JOB → Please rewrite the part of the material that opens with the line containing "Where should I" and closes at the end of the material, both ends included, shifting every coordinate in the answers up by 19. Leave the pictures out.

--*--

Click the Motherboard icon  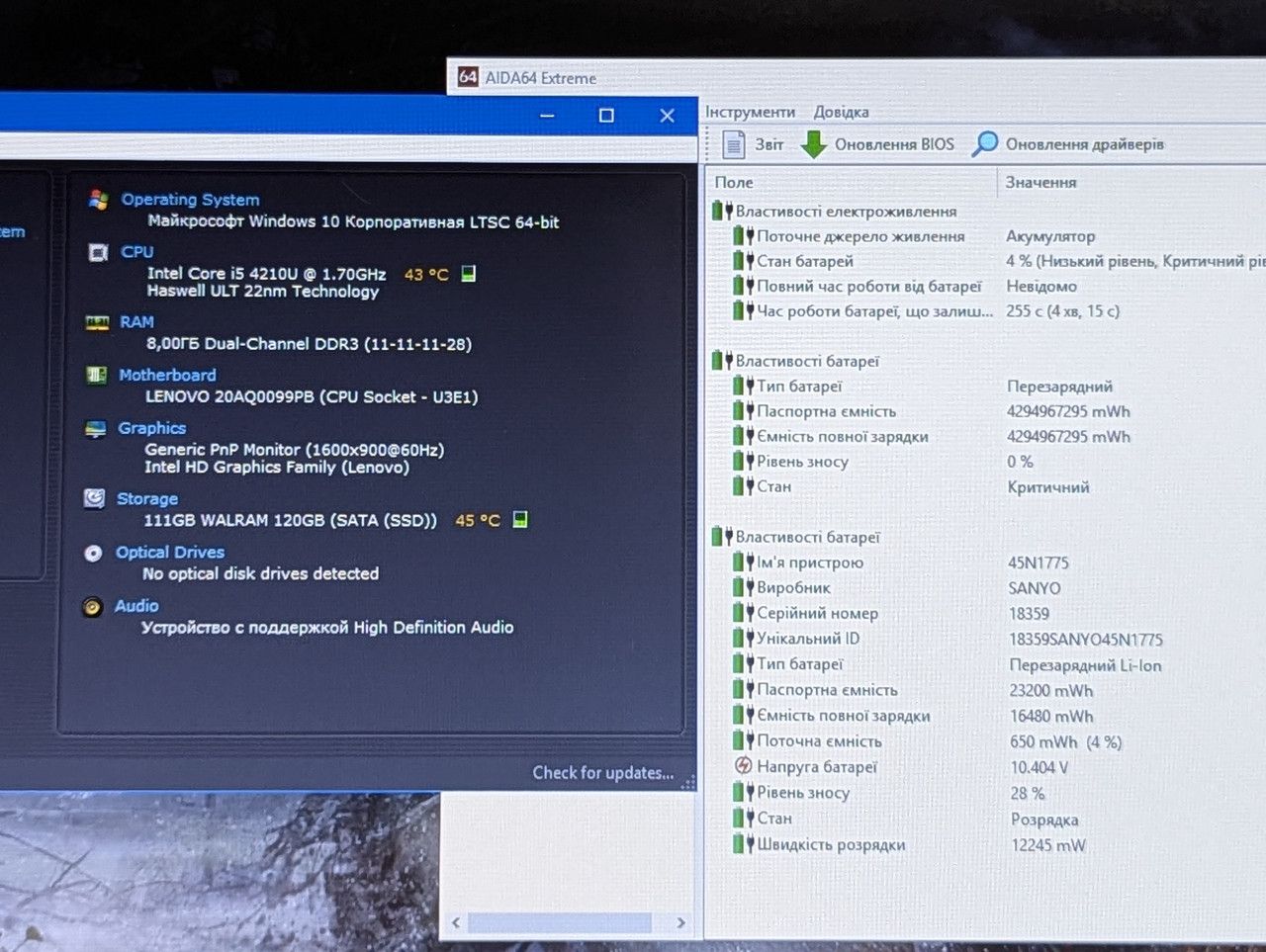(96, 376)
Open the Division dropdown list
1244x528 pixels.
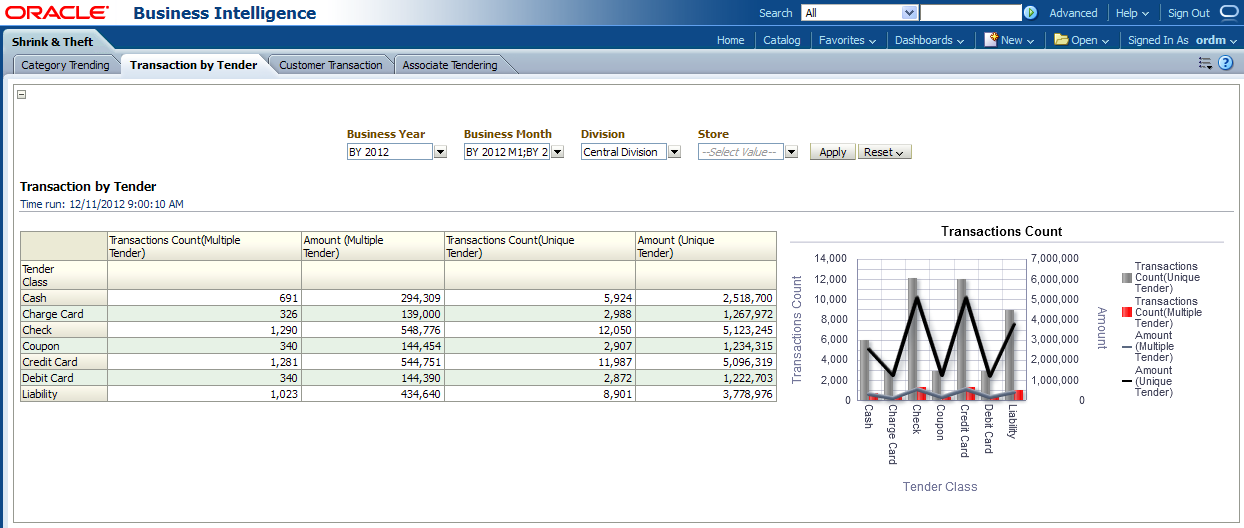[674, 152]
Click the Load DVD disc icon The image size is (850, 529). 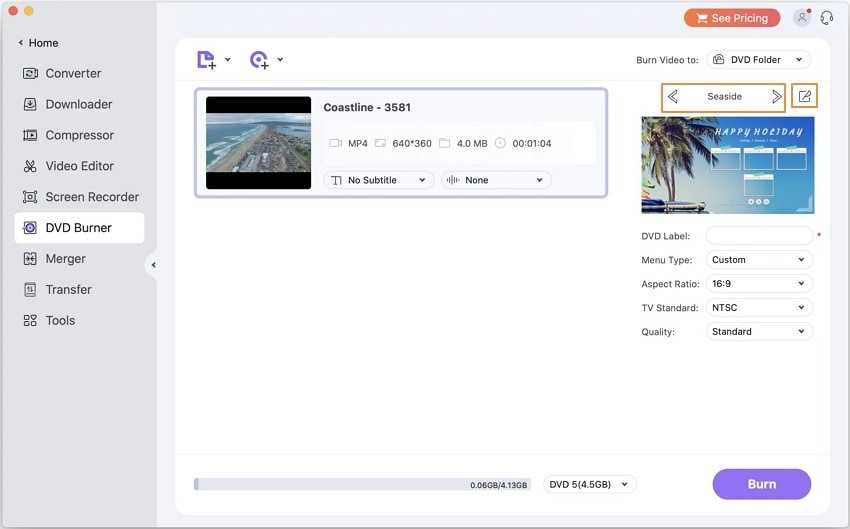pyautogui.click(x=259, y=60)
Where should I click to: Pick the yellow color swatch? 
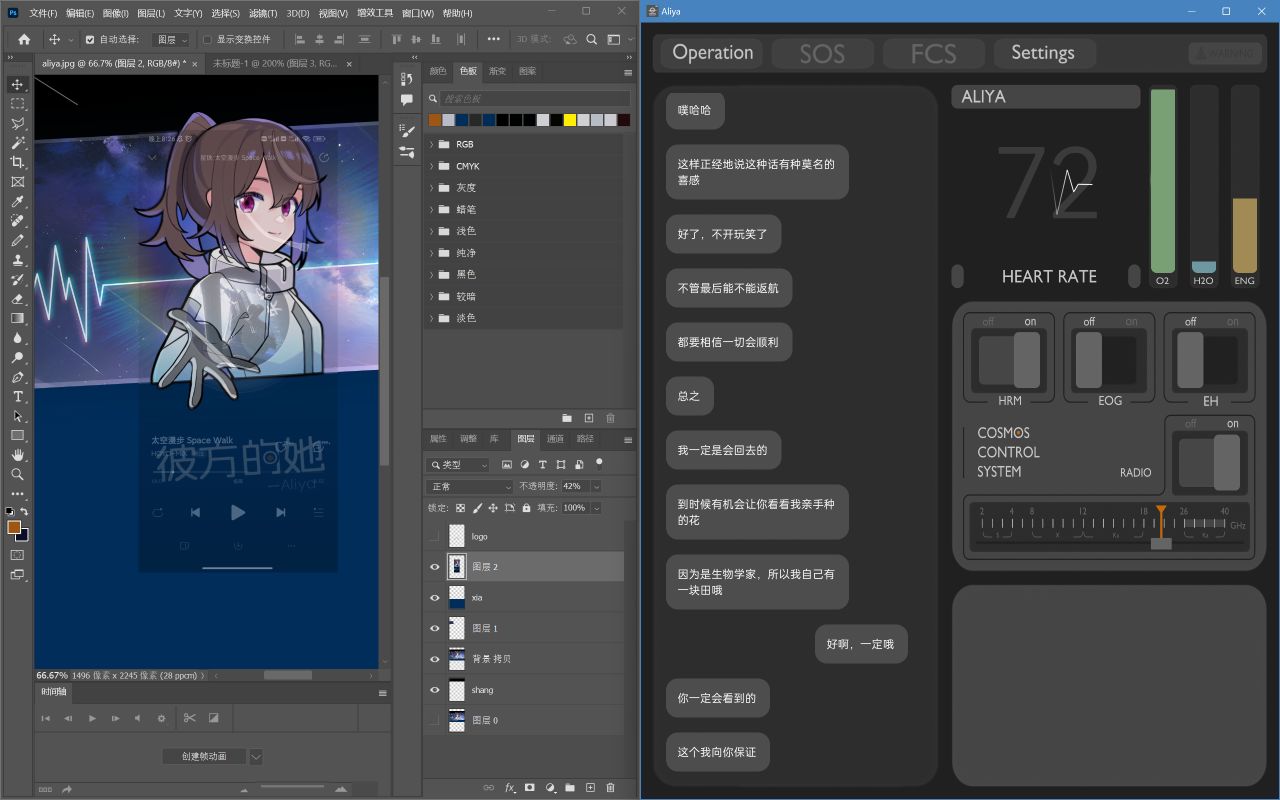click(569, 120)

--*--

SOLUTION FOR THIS PROBLEM →
Where should I click to: Pick the yellow color swatch? 
click(588, 139)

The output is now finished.